▸ Given records:
────────────────
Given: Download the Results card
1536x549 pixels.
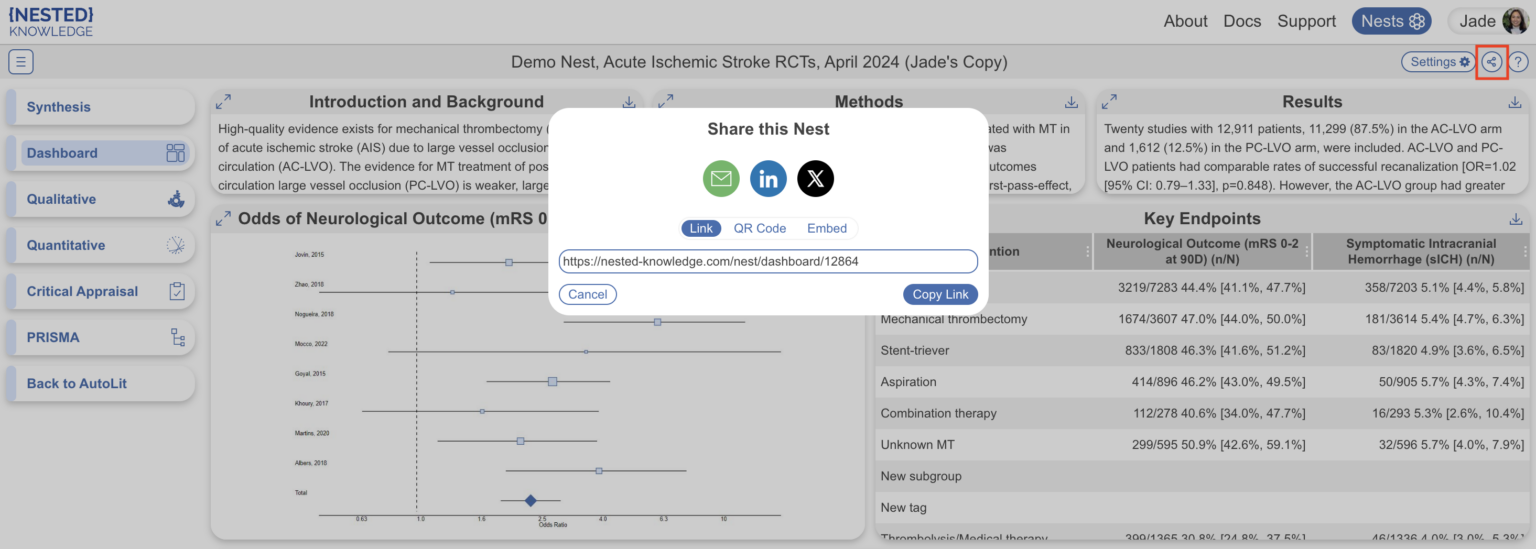Looking at the screenshot, I should click(x=1515, y=102).
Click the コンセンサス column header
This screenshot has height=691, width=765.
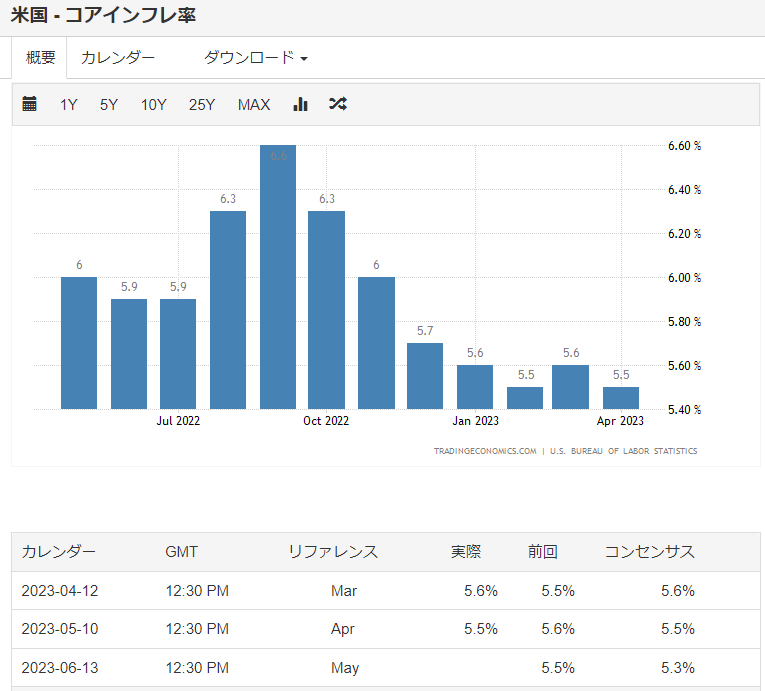[649, 552]
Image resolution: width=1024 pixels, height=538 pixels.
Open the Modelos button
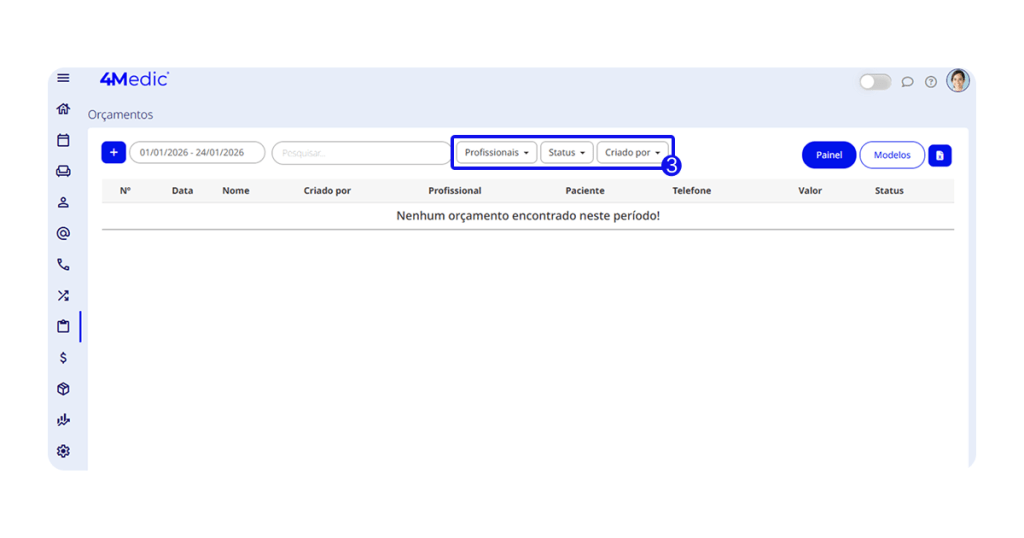pyautogui.click(x=892, y=155)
────────────────
▸ Task requirements: Repeat exactly, please: transcribe each entry and leave out the pictures.

▸ The completed task:
Given: Download the Results card
1536x549 pixels.
Looking at the screenshot, I should click(x=1515, y=102).
Click the コンセンサス column header
This screenshot has height=691, width=765.
[649, 552]
Image resolution: width=1024 pixels, height=538 pixels.
Open the Modelos button
pyautogui.click(x=892, y=155)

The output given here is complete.